= Francis Linley =

English organist and composer

Francis Linley (c.1771–1800) was an English organist and composer.

==Life==
Linley was born in Doncaster. Blind from birth, he received an education, and studied music under Edward Miller, also of Doncaster.

Around 1790 Linley held the post of organist at St. James's Chapel, Pentonville, London. In 1796 he bought the business of John Bland, music-seller in Holborn. At a troubled time in his life, he went to America.

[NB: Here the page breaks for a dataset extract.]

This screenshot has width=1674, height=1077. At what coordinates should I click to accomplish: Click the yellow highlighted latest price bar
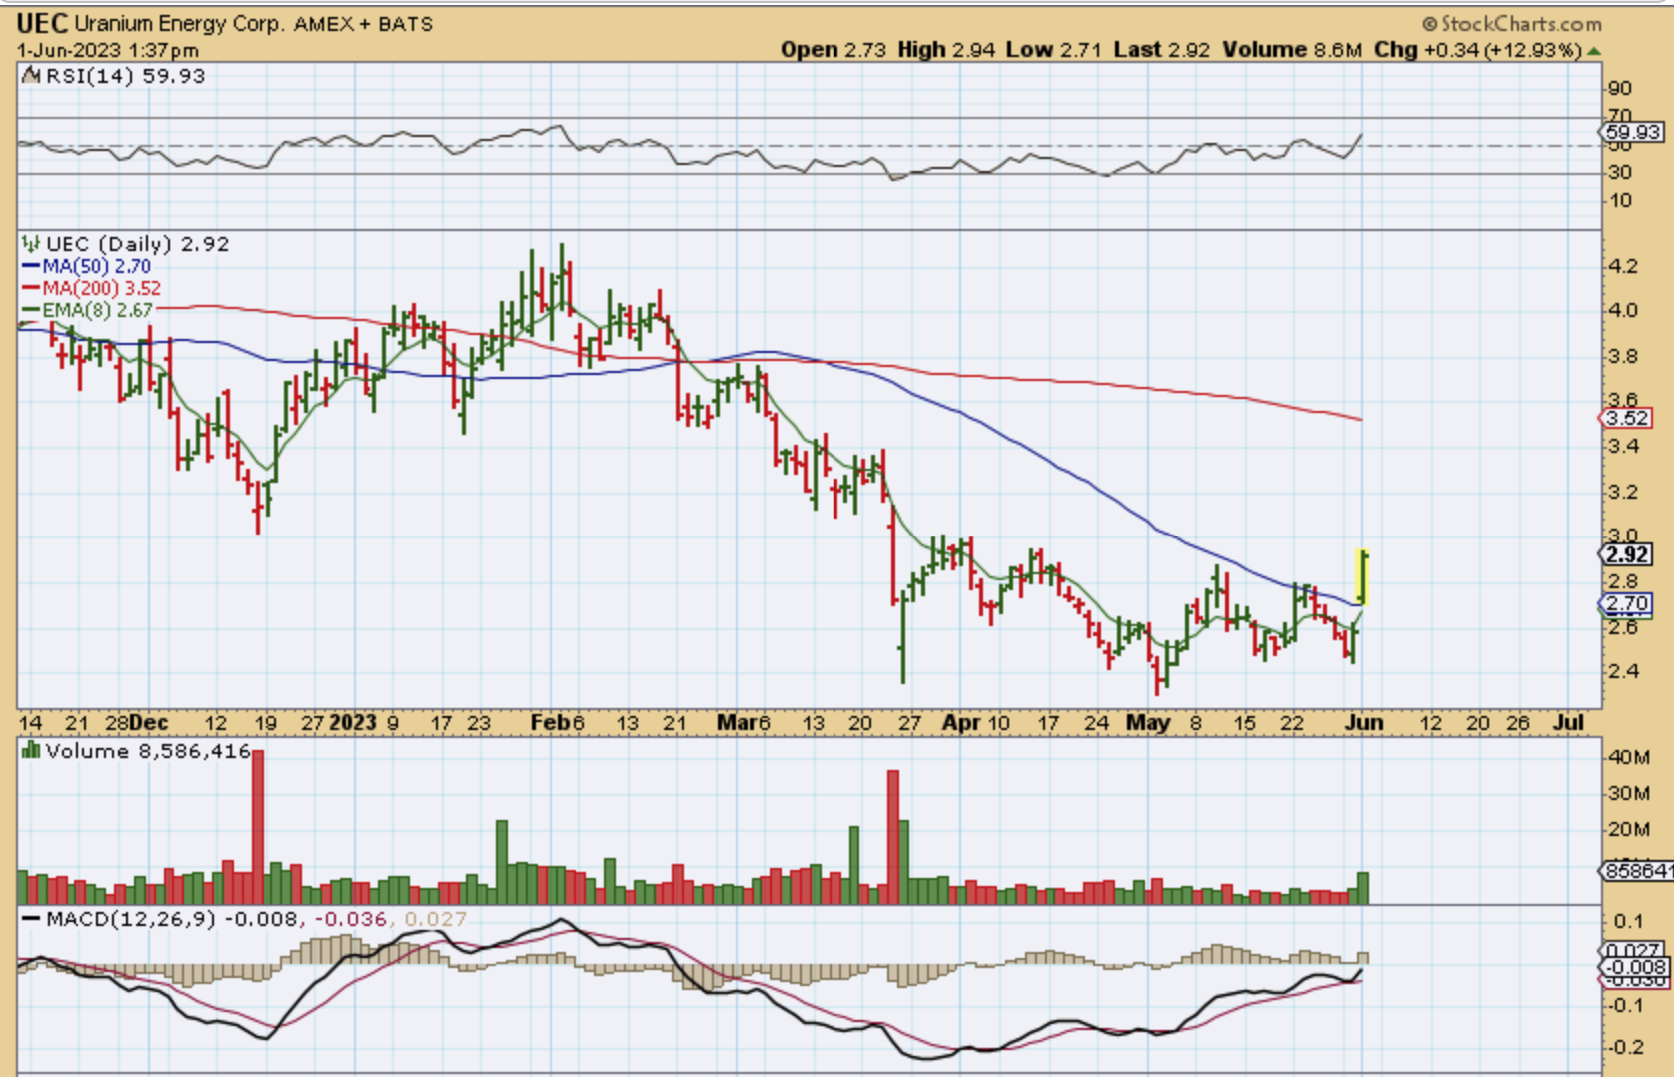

He remained there several years, returning to England in 1799, and died, aged 26, at his mother's house in Doncaster, on 15 September 1800.

==Works==
Linley's compositions and compiled works included:

- Three Sonatas for Pianoforte and Flute, Op. 1.
- Thirty Familiar Airs for two German Flutes, with prefatory remarks, c. 1790.
- Three Solos for the German Flute, with Accompaniment for Violoncello.
- Through Groves and Flowery Fields, When Angry Nations, and other songs.
- Practical Introduction to the Organ, in five parts, Opus 6, of which the 12th edition appeared about 1810; it contains a description of the organ, fifteen preludes, eight voluntaries, eight full pieces, eight fugues, and psalms.

==Family==
Linley married a blind woman.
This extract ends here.